* Stored data
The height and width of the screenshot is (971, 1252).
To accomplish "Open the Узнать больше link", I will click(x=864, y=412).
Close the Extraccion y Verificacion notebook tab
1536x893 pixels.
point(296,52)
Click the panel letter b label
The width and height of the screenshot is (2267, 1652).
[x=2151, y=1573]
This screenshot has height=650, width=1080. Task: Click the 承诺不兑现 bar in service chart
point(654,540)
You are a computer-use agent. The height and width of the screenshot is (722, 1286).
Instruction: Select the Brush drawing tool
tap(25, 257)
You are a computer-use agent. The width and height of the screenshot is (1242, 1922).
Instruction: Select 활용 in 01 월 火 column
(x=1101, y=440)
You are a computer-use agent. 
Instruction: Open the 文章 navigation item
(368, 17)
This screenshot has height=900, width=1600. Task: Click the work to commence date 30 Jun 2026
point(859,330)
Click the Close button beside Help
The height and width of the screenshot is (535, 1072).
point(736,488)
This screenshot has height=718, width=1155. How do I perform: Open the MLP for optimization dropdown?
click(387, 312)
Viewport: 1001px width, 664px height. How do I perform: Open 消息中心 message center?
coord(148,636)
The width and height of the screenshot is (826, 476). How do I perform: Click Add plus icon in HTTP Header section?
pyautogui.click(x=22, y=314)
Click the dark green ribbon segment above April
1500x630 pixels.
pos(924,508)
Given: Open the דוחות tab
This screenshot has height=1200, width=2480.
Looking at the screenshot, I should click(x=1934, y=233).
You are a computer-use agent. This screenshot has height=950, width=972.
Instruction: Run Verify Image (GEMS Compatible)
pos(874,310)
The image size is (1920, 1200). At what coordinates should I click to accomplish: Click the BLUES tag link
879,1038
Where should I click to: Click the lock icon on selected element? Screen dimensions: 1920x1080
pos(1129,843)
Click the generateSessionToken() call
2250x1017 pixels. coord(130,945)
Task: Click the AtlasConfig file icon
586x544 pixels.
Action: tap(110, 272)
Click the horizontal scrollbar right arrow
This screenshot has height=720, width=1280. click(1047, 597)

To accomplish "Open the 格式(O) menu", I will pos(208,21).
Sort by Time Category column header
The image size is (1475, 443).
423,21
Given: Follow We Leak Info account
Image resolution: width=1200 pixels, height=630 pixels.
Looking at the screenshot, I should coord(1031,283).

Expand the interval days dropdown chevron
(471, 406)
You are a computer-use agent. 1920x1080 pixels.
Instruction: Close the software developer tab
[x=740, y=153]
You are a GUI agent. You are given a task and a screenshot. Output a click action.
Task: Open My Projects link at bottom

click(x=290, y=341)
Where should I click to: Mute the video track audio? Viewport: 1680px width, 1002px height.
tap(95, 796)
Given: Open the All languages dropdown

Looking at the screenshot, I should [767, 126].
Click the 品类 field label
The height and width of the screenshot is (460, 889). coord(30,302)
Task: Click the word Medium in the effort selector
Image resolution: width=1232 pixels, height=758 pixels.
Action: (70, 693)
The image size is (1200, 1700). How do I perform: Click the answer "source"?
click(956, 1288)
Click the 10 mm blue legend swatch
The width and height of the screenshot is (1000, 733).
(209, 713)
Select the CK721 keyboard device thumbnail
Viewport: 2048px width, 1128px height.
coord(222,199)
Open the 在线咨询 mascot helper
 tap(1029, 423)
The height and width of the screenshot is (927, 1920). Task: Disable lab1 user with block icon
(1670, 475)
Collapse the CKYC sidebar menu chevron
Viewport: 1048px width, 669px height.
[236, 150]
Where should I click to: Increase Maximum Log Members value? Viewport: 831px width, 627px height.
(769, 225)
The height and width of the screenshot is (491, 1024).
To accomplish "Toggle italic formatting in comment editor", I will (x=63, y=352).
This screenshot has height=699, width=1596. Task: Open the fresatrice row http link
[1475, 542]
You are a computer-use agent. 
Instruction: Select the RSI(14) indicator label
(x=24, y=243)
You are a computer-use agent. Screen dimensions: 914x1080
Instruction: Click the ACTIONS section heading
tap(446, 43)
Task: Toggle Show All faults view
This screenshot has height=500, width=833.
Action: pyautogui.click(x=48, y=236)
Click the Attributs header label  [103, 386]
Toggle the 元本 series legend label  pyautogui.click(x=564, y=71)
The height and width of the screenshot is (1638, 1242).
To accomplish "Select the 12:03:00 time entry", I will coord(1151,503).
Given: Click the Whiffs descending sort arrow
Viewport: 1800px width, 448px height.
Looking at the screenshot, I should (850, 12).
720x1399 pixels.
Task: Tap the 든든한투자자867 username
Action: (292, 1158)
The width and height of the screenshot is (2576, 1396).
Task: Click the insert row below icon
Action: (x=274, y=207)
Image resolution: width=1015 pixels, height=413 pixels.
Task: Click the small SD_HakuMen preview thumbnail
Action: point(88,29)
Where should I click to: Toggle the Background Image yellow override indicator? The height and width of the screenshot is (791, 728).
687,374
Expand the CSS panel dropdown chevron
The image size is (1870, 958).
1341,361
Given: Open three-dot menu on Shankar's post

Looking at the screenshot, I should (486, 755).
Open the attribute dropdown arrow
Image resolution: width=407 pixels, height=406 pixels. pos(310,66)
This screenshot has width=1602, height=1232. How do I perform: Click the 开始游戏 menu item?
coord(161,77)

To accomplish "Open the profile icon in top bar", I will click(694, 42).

* Task brief
Repeat all of the data above, substituting "screen navigation assistant" for every occurrence of "computer-use agent" and leaving everything else unchanged.

* The reply
The height and width of the screenshot is (971, 1252).
To accomplish "Open the Узнать больше link", I will click(x=864, y=412).
Close the Extraccion y Verificacion notebook tab
1536x893 pixels.
point(296,52)
Click the panel letter b label
The width and height of the screenshot is (2267, 1652).
[x=2151, y=1573]
This screenshot has height=650, width=1080. Task: Click the 承诺不兑现 bar in service chart
point(654,540)
You are a screen navigation assistant. The height and width of the screenshot is (722, 1286).
Instruction: Select the Brush drawing tool
tap(25, 257)
You are a screen navigation assistant. The width and height of the screenshot is (1242, 1922).
Instruction: Select 활용 in 01 월 火 column
(x=1101, y=440)
You are a screen navigation assistant. 
Instruction: Open the 文章 navigation item
(368, 17)
This screenshot has height=900, width=1600. Task: Click the work to commence date 30 Jun 2026
point(859,330)
Click the Close button beside Help
The height and width of the screenshot is (535, 1072).
point(736,488)
This screenshot has height=718, width=1155. How do I perform: Open the MLP for optimization dropdown?
click(387, 312)
Viewport: 1001px width, 664px height. How do I perform: Open 消息中心 message center?
coord(148,636)
The width and height of the screenshot is (826, 476). How do I perform: Click Add plus icon in HTTP Header section?
pyautogui.click(x=22, y=314)
Click the dark green ribbon segment above April
1500x630 pixels.
pos(924,508)
Given: Open the דוחות tab
This screenshot has height=1200, width=2480.
Looking at the screenshot, I should click(x=1934, y=233).
You are a screen navigation assistant. This screenshot has height=950, width=972.
Instruction: Run Verify Image (GEMS Compatible)
pos(874,310)
The image size is (1920, 1200). At what coordinates should I click to accomplish: Click the BLUES tag link
879,1038
Where should I click to: Click the lock icon on selected element? Screen dimensions: 1920x1080
pos(1129,843)
Click the generateSessionToken() call
2250x1017 pixels. coord(130,945)
Task: Click the AtlasConfig file icon
586x544 pixels.
Action: tap(110, 272)
Click the horizontal scrollbar right arrow
This screenshot has height=720, width=1280. click(1047, 597)

To accomplish "Open the 格式(O) menu", I will pos(208,21).
Sort by Time Category column header
The image size is (1475, 443).
423,21
Given: Follow We Leak Info account
Image resolution: width=1200 pixels, height=630 pixels.
Looking at the screenshot, I should coord(1031,283).

Expand the interval days dropdown chevron
(471, 406)
You are a screen navigation assistant. 1920x1080 pixels.
Instruction: Close the software developer tab
[x=740, y=153]
You are a GUI agent. You are given a task and a screenshot. Output a click action.
Task: Open My Projects link at bottom

click(x=290, y=341)
Where should I click to: Mute the video track audio? Viewport: 1680px width, 1002px height.
tap(95, 796)
Given: Open the All languages dropdown

Looking at the screenshot, I should [767, 126].
Click the 品类 field label
The height and width of the screenshot is (460, 889). coord(30,302)
Task: Click the word Medium in the effort selector
Image resolution: width=1232 pixels, height=758 pixels.
Action: (70, 693)
The image size is (1200, 1700). How do I perform: Click the answer "source"?
click(956, 1288)
Click the 10 mm blue legend swatch
The width and height of the screenshot is (1000, 733).
(209, 713)
Select the CK721 keyboard device thumbnail
Viewport: 2048px width, 1128px height.
coord(222,199)
Open the 在线咨询 mascot helper
 tap(1029, 423)
The height and width of the screenshot is (927, 1920). Task: Disable lab1 user with block icon
(1670, 475)
Collapse the CKYC sidebar menu chevron
Viewport: 1048px width, 669px height.
[236, 150]
Where should I click to: Increase Maximum Log Members value? Viewport: 831px width, 627px height.
(769, 225)
The height and width of the screenshot is (491, 1024).
To accomplish "Toggle italic formatting in comment editor", I will (x=63, y=352).
This screenshot has height=699, width=1596. Task: Open the fresatrice row http link
[1475, 542]
You are a screen navigation assistant. 
Instruction: Select the RSI(14) indicator label
(x=24, y=243)
You are a screen navigation assistant. Screen dimensions: 914x1080
Instruction: Click the ACTIONS section heading
tap(446, 43)
Task: Toggle Show All faults view
This screenshot has height=500, width=833.
Action: pyautogui.click(x=48, y=236)
Click the Attributs header label  [103, 386]
Toggle the 元本 series legend label  pyautogui.click(x=564, y=71)
The height and width of the screenshot is (1638, 1242).
To accomplish "Select the 12:03:00 time entry", I will coord(1151,503).
Given: Click the Whiffs descending sort arrow
Viewport: 1800px width, 448px height.
Looking at the screenshot, I should (850, 12).
720x1399 pixels.
Task: Tap the 든든한투자자867 username
Action: (292, 1158)
The width and height of the screenshot is (2576, 1396).
Task: Click the insert row below icon
Action: (x=274, y=207)
Image resolution: width=1015 pixels, height=413 pixels.
Task: Click the small SD_HakuMen preview thumbnail
Action: point(88,29)
Where should I click to: Toggle the Background Image yellow override indicator? The height and width of the screenshot is (791, 728).
687,374
Expand the CSS panel dropdown chevron
The image size is (1870, 958).
1341,361
Given: Open three-dot menu on Shankar's post

Looking at the screenshot, I should (486, 755).
Open the attribute dropdown arrow
Image resolution: width=407 pixels, height=406 pixels. pos(310,66)
This screenshot has width=1602, height=1232. How do I perform: Click the 开始游戏 menu item?
coord(161,77)

To accomplish "Open the profile icon in top bar", I will click(694, 42).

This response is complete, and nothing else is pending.